How to complete this task
Could you copy every record below exactly, leaving out the pictures?

[[ Extracted material, beginning ]]

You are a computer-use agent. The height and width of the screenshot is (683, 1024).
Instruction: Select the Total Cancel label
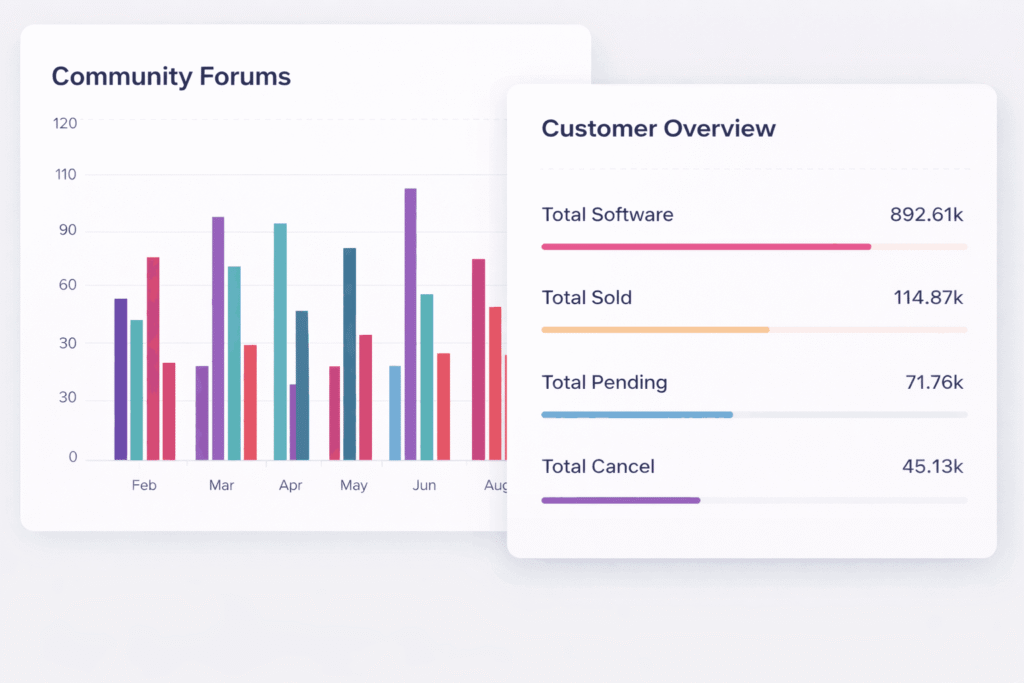click(598, 466)
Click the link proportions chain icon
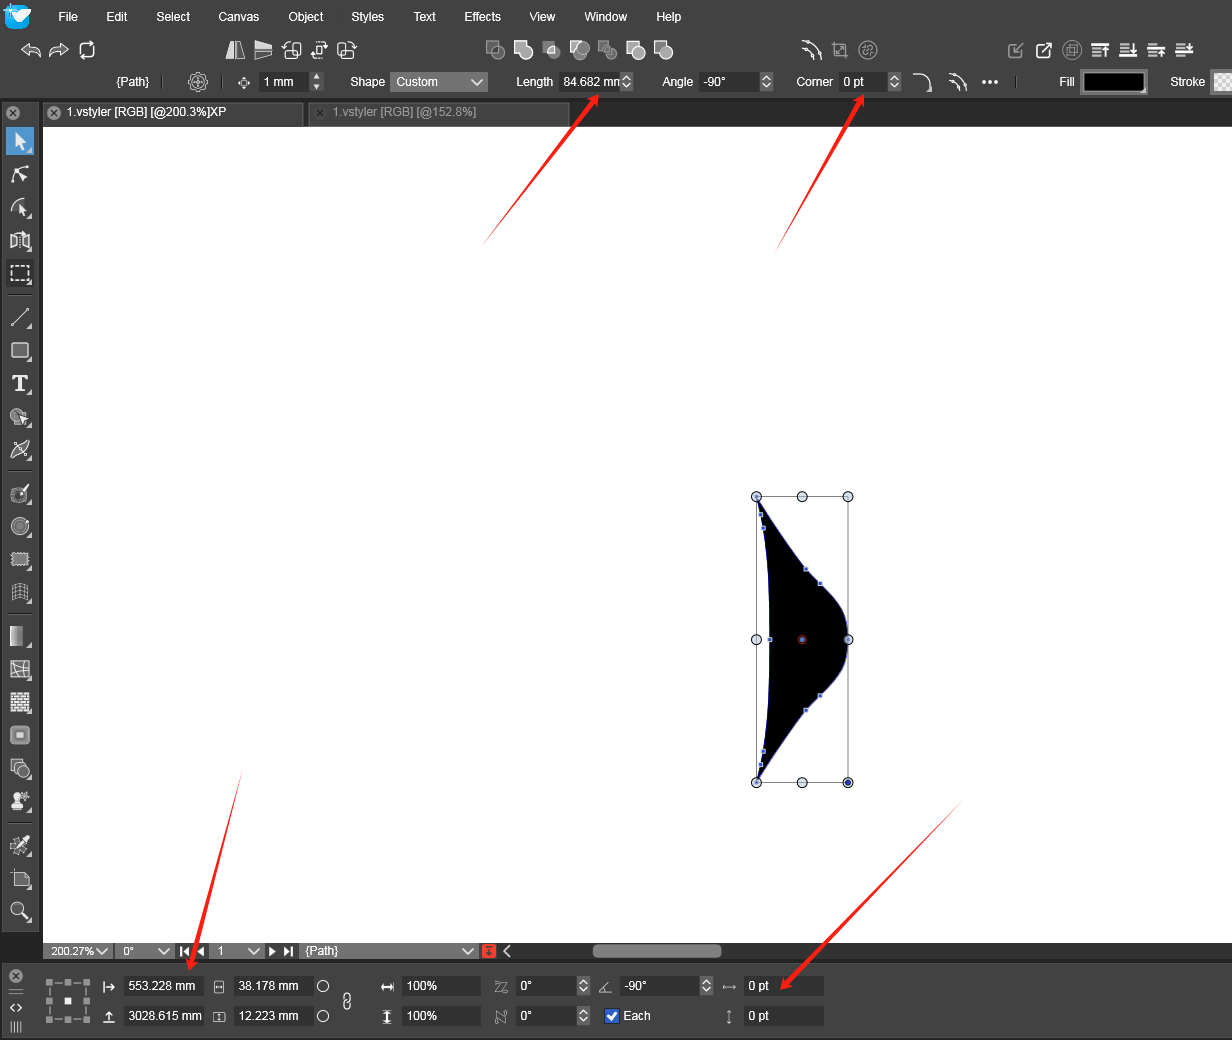This screenshot has width=1232, height=1040. 347,1001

[[ Extracted material, end ]]

The answer
You are a computer-use agent. The height and width of the screenshot is (683, 1024).
Instruction: Select the Total Cancel label
click(598, 466)
Click the link proportions chain icon
This screenshot has width=1232, height=1040. 347,1001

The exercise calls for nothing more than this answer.